You might find that coverage you had and liked no longer is available. You’ll have to shop for different coverage during the next open enrollment period. You might not qualify for similar coverage, it might not be available or it might cost more.
This is something to keep in mind when you’re about to be enticed by a heavily advertised Medicare plan or policy that looks very attractive. The terms of that plan or policy can be changed next year, or it might not even be available.
Prescription drug coverage is another trap for many Medicare beneficiaries.
Original Medicare Part B doesn’t cover prescription drugs. When enrolled in Medicare, prescription drugs are covered through Advantage plans or Part D policies. Many people are used to employer policies that tend to cover whichever drugs their doctors prescribe. The Medicare plans don’t always work that way.
People often are surprised to find that routine treatments, such as the shingles vaccine, aren’t covered either by Part B or by some Part D policies. Also, many plans cover only one drug for a medical condition when there are several drugs on the market, unless you try the one covered drug and it doesn’t work for you or you have a reaction. Be aware that when a Medicare plan or policy covers prescription drugs, that doesn’t mean it covers all prescription drugs.

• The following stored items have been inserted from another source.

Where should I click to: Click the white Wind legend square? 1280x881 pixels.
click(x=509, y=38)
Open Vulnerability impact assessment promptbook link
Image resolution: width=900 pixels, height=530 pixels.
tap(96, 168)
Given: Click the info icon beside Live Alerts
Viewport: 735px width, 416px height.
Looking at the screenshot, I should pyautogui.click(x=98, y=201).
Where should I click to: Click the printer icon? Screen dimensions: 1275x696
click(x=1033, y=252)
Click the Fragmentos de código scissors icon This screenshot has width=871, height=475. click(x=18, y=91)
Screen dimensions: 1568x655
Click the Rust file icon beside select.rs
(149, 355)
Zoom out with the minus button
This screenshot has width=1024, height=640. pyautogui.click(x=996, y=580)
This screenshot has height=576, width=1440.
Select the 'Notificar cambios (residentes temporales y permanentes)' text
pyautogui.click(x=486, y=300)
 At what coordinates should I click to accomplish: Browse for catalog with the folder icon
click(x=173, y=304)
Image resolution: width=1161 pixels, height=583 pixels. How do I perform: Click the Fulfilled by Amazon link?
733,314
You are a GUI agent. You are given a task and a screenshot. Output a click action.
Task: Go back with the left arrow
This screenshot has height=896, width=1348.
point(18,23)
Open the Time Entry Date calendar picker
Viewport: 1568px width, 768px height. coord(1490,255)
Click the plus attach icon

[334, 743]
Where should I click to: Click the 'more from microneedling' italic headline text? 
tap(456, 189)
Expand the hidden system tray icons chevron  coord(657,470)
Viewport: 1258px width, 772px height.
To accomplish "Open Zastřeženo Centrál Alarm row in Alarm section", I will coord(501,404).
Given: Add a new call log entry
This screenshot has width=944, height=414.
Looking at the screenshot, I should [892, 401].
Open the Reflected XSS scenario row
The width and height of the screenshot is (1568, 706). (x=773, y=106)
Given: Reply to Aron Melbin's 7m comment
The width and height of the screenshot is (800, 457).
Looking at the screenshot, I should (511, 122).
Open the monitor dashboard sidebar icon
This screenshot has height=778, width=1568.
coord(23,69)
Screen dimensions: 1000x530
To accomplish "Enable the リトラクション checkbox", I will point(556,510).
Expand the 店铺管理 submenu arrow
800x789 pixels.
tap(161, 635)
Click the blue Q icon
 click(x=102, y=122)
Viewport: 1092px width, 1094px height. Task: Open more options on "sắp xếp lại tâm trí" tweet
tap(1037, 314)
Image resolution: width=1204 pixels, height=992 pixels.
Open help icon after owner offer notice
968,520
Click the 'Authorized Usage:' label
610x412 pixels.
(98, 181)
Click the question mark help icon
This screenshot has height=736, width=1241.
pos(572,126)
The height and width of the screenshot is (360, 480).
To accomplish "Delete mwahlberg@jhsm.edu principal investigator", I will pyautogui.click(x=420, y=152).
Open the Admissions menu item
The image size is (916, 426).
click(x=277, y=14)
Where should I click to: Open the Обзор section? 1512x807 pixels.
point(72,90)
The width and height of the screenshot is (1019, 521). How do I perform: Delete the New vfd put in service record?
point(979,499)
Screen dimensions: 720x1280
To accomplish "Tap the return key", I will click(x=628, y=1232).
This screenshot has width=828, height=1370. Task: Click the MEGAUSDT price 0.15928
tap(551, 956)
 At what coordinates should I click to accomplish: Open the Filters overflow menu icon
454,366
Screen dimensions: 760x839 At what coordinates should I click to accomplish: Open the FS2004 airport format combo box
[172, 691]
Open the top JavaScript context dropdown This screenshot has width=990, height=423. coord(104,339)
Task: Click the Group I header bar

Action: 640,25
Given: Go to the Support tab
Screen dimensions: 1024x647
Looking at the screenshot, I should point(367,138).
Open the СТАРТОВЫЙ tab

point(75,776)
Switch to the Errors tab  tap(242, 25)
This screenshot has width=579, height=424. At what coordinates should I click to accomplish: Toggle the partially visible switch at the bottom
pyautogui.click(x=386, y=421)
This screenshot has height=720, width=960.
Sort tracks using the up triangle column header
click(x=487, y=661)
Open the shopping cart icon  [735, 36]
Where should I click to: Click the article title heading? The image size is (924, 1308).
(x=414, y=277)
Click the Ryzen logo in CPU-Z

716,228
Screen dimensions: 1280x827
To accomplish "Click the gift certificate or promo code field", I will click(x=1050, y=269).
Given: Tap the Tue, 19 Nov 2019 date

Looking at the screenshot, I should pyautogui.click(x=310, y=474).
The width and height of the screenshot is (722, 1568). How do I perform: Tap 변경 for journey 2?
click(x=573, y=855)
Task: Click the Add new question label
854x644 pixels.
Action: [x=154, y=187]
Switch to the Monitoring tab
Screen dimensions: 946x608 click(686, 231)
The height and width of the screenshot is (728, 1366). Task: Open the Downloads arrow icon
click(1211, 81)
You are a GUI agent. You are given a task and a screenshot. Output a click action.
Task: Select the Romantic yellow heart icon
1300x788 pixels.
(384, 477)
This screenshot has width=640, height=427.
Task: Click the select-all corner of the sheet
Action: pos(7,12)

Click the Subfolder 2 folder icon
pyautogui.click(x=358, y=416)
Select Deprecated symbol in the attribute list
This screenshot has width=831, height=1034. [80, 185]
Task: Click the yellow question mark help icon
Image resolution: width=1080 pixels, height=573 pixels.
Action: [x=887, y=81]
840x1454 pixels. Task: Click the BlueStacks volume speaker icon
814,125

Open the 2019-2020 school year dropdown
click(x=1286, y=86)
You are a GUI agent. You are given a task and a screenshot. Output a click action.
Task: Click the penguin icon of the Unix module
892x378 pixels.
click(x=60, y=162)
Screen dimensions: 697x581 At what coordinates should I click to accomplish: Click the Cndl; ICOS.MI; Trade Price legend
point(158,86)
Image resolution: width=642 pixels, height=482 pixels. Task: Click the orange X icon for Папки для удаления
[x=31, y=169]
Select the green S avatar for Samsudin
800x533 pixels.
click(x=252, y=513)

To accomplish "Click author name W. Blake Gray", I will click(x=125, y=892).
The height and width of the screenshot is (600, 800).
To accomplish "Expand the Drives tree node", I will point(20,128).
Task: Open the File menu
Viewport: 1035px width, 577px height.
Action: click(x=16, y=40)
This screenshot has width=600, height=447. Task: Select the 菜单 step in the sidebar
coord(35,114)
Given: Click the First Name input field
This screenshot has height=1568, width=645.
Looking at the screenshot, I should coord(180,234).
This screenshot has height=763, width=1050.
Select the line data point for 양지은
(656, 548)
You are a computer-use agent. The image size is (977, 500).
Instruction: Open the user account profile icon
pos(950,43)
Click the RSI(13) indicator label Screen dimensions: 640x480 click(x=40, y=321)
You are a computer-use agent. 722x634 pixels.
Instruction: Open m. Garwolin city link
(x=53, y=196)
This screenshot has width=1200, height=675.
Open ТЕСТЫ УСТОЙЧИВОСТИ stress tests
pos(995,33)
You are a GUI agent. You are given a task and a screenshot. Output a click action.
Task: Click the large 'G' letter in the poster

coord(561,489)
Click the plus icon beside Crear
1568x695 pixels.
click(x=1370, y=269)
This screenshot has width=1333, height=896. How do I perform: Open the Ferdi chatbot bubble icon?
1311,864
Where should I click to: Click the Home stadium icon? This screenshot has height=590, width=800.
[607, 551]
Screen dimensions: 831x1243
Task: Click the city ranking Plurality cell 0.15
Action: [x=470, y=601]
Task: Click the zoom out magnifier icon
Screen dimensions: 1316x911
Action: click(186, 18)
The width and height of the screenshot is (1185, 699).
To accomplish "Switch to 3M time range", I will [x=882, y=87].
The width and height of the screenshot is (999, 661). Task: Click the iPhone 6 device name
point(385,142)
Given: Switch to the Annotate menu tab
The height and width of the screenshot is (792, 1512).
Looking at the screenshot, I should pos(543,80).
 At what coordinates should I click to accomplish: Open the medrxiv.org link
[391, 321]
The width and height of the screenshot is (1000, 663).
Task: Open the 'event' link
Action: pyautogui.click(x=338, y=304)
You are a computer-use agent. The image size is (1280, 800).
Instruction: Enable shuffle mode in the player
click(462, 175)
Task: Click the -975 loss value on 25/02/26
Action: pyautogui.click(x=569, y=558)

When you take certain medications, you need to read the details of a plan or policy to ensure that it covers your needs. You also must be aware that the coverage can change each year. Prescription drugs are the major medical expense of most retirees. You must get prescription drug coverage right if you don’t want to face a major gap in your retirement finances. The many uncovered medical services also surprise Medicare beneficiaries.
The most-used uncovered medical services are vision, dental and hearing aids. There’s also a 20% unlimited deductible on most covered expenses. There are other coverage gaps in Medicare. That’s why you need an Advantage plan or, if you’re in original Medicare, both a Medigap and a Part D policy.